Rundschreiben 2/2004


1. 5 (!) Tranche FFH
2. Vogelschutz
  a) Kosten
  b) fragwürdiges Konzept

Sehr geehrte Damen und Herren,

wir können Sie mit hoch aktuellen und brisanten Informationen versorgen:

  1. 5 (!) Tranche FFH

Das Umweltministerium arbeitet an einer fünften Tranche von FFH-Gebieten. Betroffen sind noch einmal 25 sehr großflächige Gebiete. Die Gebiete wurden offensichtlich von sog. "Experten" gewünscht; zur Zeit arbeitet eine "geheime Task-Force" im Ministerium an Daten, die die Auswahl nachträglich rechtfertigen sollen.

Sie finden dazu beigefügt als

Anlage 1

einen entsprechenden Vorgang aus dem Umweltministerium, der die geradezu unglaubliche Arbeitsweise dokumentiert. Der Vorgang belegt, daß

  1. die Daten auf eine Auswahl zugeschnitten werden, die aus anderen Gründen bereits vorher feststeht,

  2. die Naturschutzbürokratie trotz gigantischem Aufwand offenbar immer noch nicht ihre Hausaufgaben gemacht hat,

  3. die angeblichen "Nachmeldebedarf" generierenden Zirkel Insider-Runden von Ökofundamentalisten sind

und

  1. die Überlegungen, die Häfen und Industriebereiche auszuwählen, die Maßlosigkeit der Verwaltung und die Konturenlosigkeit der Richtlinie belegt.

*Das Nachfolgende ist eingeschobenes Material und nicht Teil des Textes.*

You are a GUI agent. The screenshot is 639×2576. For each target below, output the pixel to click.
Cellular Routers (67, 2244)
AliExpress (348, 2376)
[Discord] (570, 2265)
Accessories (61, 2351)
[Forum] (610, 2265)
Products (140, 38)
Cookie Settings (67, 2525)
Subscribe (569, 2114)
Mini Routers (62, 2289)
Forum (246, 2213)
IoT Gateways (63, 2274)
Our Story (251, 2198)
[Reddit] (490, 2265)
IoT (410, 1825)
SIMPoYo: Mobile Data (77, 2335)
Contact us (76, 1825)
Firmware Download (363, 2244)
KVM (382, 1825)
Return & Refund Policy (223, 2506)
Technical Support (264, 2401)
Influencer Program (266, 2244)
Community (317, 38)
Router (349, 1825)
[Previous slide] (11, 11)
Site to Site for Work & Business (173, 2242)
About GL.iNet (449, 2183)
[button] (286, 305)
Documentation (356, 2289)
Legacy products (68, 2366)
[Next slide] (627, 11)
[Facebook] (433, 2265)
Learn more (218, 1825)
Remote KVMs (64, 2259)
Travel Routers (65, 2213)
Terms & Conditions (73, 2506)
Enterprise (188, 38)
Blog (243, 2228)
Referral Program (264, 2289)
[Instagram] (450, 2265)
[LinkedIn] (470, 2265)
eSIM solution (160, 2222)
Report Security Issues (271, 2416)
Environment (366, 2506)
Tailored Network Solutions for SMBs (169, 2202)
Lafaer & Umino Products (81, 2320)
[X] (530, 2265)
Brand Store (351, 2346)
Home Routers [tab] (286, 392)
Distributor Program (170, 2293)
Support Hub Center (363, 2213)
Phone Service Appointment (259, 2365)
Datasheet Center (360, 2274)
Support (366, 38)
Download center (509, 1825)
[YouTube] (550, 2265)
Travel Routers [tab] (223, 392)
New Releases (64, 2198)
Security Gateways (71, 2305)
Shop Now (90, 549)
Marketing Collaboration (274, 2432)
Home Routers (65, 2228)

Minister Müller hat nun alle Gelegenheit, den Vorgang zu dementieren.

^

  1. Vogelschutz

  1. Kosten

Umweltminister Müller hat im Kabinett die jährlichen (!) Kosten für die Umsetzung der vierten Tranche von Vogelschutzgebieten mit 7,3 Mio. € angegeben. Offen blieb, was mit "Umsetzung" gemeint war. In Anbetracht der Tatsache, daß eine von der Europäischen Kommission eingesetzte Arbeitsgruppe zu Art.8 der Habitatrichtlinie in ihrem Abschlußbericht durchschnittliche Verwaltungskosten für NATURA 2000 - Gebiete von 95,00 € pro Jahr und Hektar errechnet, sind vermutlich in der von Minister Müller angegebenen Zahl ebenfalls nur Verwaltungskosten berücksichtigt. Finanzminister Stegner stellt dazu keine zusätzlichen Mittel zur Verfügung, d.h. die Mittel müssen aus vorhandenen Haushaltstiteln umgeschichtet werden. Umweltminister Müller beabsichtigt, 5 Mio. € aus den durch Modulation frei gewordenen landwirtschaftlichen Geldern zu verwenden. Es sperrt sich dagegen Innenminister Buß.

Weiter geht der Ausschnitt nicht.